A College That Cares

Hi! I’m Vedaant, a first-year international student at Olin. I’m interested in lots of things: playing my piano, biking, theatre, bad puns, Sherlock (the TV series), sunsets, nature, wildlife, food, food, and, well, food. It’s my 7th week at Olin (already?), but I’m loving it! My classmates are likeable, the professors are super cool, the administration is very helpful, and the workload isn’t overwhelming (Pass/No Record! More on that later). Olin all (all in all, geddit? *sorry*), I’m so glad to be here at Olin!

Except, I’m not ­at ­Olin. Yet.

I’m writing this from Bangalore, India, and my entire Olin experience ’til now has been through my 7-by-12-inch 18-by-31-cm Olin laptop screen.

Yup, you guessed right. It’s 2020 (cue ominous music).

Picture this: I’m starting college, my life’s biggest transition yet. For an international student, there are daunting cultural differences, and I find myself rephrasing sentences mid-thought because even English is spoken differently here from my high school in India. Doesn’t help that I’m a bit shy, awkward, and take a while to trust people. And with a brutal 9.5-hour time difference, I wake up right when most Oliners go to bed.

To top it off, 83% of my class is living on-campus (with lots of strict COVID-19 testing and social distancing guidelines). Possibly lifelong friendships are being forged, independent adult identities are being discovered, “excellent” food from the dining hall is being eaten (this one especially hurts), while I’ve never met anyone from the Olin community in-person (my Candidates’ Weekend was over a video call, too).

A perfect recipe for:

  1. Isolation,
  2. Stress, and
  3. A horrible sleep schedule


Not at all!

The faculty and staff at Olin have done a LOT to make my life easier:

Sleep: Afternoon classes are especially tough for me, and three of my five courses were taught in the afternoon. Guess what Olin did?

An entire course was designed in a week, just for us five first-years studying remotely from Asia, taught early in the morning at Olin, just so we have two fewer afternoon classes. Soon, they shifted all afternoon classes to early morning. Professors, SPARCs (Olin-speak for teaching assistants), and even a few on-campus students wake up early in the morning just so we get to sleep on time. The result: The entire week, my classes end by 9:00 PM.

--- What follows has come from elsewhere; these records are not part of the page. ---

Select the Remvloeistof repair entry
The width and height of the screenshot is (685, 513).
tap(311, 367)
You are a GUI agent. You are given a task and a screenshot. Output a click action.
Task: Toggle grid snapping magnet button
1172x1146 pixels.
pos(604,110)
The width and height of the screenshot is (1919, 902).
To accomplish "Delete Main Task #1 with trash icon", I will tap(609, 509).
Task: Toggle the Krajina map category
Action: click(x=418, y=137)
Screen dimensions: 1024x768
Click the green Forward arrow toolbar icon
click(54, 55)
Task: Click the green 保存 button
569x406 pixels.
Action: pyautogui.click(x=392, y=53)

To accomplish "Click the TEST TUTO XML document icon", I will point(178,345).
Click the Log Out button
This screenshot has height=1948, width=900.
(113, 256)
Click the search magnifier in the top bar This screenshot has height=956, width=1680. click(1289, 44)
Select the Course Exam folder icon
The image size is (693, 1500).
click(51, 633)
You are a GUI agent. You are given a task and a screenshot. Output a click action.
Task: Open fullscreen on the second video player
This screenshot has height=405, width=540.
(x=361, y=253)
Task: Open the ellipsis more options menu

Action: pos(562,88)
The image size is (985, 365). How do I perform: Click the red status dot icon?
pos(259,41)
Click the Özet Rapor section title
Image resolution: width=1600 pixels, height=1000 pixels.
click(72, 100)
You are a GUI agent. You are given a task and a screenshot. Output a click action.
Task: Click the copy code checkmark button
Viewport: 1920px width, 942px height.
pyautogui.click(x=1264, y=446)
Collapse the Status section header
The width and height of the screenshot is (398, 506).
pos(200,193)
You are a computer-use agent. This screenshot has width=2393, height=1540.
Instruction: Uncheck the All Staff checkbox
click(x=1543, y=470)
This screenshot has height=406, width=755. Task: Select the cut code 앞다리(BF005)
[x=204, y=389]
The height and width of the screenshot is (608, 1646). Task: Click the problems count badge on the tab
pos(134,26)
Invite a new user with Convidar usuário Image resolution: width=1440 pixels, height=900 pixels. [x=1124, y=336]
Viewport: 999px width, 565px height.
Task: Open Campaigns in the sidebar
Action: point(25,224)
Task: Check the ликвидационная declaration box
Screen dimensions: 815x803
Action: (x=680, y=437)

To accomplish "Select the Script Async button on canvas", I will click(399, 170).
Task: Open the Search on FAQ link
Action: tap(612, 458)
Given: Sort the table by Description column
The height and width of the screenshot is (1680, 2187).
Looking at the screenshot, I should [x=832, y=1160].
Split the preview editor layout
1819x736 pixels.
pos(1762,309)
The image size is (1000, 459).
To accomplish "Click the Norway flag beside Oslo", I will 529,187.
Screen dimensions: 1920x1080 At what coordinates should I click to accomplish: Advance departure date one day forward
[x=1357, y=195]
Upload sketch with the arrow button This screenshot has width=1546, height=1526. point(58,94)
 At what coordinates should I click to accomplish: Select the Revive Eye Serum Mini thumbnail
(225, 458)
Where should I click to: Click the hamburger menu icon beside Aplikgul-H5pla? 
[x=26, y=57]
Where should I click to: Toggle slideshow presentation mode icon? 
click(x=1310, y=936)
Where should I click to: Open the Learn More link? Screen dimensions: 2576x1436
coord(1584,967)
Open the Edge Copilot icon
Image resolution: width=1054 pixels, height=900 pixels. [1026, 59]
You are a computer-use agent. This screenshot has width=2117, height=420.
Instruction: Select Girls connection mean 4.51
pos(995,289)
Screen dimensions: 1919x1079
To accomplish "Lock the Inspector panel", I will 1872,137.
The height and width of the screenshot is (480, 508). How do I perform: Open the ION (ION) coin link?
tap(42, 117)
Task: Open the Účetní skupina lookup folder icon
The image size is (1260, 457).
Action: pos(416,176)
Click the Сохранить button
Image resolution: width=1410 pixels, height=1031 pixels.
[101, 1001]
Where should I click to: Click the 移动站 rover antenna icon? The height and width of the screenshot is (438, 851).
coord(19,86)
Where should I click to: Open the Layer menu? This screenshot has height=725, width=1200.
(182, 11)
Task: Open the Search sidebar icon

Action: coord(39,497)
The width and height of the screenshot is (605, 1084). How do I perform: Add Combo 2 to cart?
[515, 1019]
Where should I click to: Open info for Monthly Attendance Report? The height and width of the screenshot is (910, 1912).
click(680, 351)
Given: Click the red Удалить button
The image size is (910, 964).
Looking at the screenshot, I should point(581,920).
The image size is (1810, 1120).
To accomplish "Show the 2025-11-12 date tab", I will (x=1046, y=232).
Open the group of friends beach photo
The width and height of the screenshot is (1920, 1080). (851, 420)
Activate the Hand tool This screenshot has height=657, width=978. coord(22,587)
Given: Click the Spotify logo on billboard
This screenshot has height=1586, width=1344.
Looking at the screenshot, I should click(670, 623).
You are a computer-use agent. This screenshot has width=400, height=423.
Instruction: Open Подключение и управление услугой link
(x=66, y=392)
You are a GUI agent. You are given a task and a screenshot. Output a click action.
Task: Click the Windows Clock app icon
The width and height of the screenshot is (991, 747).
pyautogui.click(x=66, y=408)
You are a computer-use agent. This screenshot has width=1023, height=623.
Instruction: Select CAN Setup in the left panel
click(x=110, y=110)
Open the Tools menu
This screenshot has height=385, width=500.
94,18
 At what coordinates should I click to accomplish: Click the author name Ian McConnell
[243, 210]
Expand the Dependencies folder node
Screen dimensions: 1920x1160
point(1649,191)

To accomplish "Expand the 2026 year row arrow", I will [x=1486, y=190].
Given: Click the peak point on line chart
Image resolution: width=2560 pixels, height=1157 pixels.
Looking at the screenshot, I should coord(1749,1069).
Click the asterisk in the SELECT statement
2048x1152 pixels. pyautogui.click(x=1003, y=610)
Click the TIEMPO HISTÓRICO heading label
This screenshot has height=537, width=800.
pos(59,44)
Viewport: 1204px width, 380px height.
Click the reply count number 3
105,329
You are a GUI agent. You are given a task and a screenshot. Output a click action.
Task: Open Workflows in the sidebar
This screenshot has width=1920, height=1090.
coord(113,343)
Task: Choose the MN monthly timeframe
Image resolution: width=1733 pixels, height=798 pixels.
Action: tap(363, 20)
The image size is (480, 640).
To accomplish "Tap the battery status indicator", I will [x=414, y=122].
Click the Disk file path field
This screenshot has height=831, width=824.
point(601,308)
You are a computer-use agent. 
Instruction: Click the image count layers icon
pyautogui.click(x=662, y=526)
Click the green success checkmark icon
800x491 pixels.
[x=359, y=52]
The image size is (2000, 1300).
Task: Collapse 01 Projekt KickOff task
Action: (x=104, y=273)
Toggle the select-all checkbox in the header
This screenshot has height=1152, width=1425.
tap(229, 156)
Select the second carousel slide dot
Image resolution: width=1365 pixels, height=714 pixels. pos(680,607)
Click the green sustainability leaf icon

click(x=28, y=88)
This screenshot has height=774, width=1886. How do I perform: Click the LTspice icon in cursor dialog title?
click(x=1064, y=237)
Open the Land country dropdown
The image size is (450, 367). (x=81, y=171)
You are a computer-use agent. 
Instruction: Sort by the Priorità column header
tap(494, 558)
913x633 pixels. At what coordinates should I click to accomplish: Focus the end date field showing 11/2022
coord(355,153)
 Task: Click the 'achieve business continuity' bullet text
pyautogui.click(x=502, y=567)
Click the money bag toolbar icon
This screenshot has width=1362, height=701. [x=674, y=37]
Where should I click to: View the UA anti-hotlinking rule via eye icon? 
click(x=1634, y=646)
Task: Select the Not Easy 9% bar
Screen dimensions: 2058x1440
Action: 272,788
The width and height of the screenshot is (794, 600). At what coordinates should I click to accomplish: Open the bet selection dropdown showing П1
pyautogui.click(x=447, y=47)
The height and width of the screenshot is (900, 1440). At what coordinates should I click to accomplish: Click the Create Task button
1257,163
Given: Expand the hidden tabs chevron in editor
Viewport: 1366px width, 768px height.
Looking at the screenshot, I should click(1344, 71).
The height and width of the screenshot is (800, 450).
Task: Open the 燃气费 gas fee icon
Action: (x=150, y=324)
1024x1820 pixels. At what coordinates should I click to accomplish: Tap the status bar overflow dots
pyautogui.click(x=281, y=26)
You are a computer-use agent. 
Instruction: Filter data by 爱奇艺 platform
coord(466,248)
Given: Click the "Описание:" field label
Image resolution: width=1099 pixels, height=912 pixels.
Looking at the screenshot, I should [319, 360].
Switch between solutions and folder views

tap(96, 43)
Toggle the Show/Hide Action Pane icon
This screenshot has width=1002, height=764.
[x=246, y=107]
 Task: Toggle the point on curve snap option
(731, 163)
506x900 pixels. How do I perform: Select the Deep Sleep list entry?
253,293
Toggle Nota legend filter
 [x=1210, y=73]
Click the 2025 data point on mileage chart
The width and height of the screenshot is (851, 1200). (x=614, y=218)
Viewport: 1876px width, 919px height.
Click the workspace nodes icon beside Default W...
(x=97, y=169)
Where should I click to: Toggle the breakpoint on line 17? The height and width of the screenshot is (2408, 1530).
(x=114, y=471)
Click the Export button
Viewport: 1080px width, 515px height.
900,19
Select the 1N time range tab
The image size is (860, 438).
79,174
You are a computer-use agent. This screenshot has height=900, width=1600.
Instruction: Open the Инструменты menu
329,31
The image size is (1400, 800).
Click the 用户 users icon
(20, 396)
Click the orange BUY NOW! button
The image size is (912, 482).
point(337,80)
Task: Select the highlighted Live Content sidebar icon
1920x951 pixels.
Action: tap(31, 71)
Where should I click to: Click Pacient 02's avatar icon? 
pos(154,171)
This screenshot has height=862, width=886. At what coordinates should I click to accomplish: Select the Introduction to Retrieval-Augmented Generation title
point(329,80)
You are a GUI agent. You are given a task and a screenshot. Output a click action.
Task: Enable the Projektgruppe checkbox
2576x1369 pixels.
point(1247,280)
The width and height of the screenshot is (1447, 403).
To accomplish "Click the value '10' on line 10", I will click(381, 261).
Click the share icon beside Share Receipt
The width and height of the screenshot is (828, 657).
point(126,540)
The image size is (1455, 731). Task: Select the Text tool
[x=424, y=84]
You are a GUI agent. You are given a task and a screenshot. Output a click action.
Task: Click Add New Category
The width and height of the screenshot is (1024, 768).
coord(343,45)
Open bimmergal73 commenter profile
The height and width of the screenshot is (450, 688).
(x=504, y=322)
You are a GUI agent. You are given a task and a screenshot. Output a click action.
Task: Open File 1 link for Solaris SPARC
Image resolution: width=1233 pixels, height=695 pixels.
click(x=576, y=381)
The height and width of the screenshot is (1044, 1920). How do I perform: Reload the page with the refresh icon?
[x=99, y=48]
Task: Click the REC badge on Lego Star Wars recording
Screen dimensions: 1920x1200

Stress: Something I didn’t know until classes started is that, at Olin, the first semester is Pass/No Record. In other words: no grades. The aim is to help students adapt to Olin’s unique learning style and difficult first-semester life transitioning without the huge additional pressure of grades. And it works. Pass/No Record has made me much less stressed about academic performance and more focused on enjoying classes! In fact, I work extra hard because I’ve become so passionate about all my classes and don’t worry about the results. I could write a separate blog just on Olin classes (maybe I will), but in summary, I feel that at Olin, it’s less teaching and more learning.

Lastly, loneliness: Frankly speaking, I’ve been feeling this disconnect from the 83 other first-years. And this time, there’s no magic pill. Although most of my classmates are open-minded,  relatable, and very proactive in conducting events for everyone to get to know each other better, the mix of my introversion, cultural differences, and the fact that, except for classes, I’m rarely awake when they are, makes it difficult to form deep connections. My Olin experience hasn’t been perfect. Yet, somehow, I feel a part of the Olin community. From the most sweeping decisions to the subtlest of words, the students, faculty, and administration have done a lot to make sure that the fourteen remote first-years aren’t excluded. Sometimes, I genuinely forget that I’m on the other side of the world.

But the main reason I’m happy with Olin is not just that I’m getting enough sleep at night, that classes aren’t boring lectures, that I don’t have to worry about grades, that my classmates are fun, or that QEA (that’s Quantitative Engineering Analysis) professors play music for early-arriving students to guess the song while waiting for the rest to join the class.

I’m glad to be at Olin because, more than anything, Olin is a college that cares. Everything I spoke about above is nothing but examples of that. I’m seen as a living human being, who needs sleep, acknowledgment, and most of all, empathy. It’s everywhere: from the emails informing us of rescheduled classes, to when upperclassmen ask how I’m feeling in SPARC check-ins, to when a professor told us that it’s OK to submit an assignment a few hours late instead of staying up at night to finish it. In my opinion, everything else about Olin, from the student-centered curriculum to the small size, derives from this fundamental humanity.

My college decision involved a full-blown panic attack on the night of May 1st. I finally chose Olin because of its interesting curriculum and small community, but I got much, much more. Right now, I think I made the right choice. You’re wrong, Mycroft - caring is an advantage (told you I love Sherlock!).

Now, if only they would send me a hoodie. 

The author.

Vedaant Kuchhal is a first-year international student from Bangalore, India. He doesn’t usually wear black and is very shy of having his photo taken.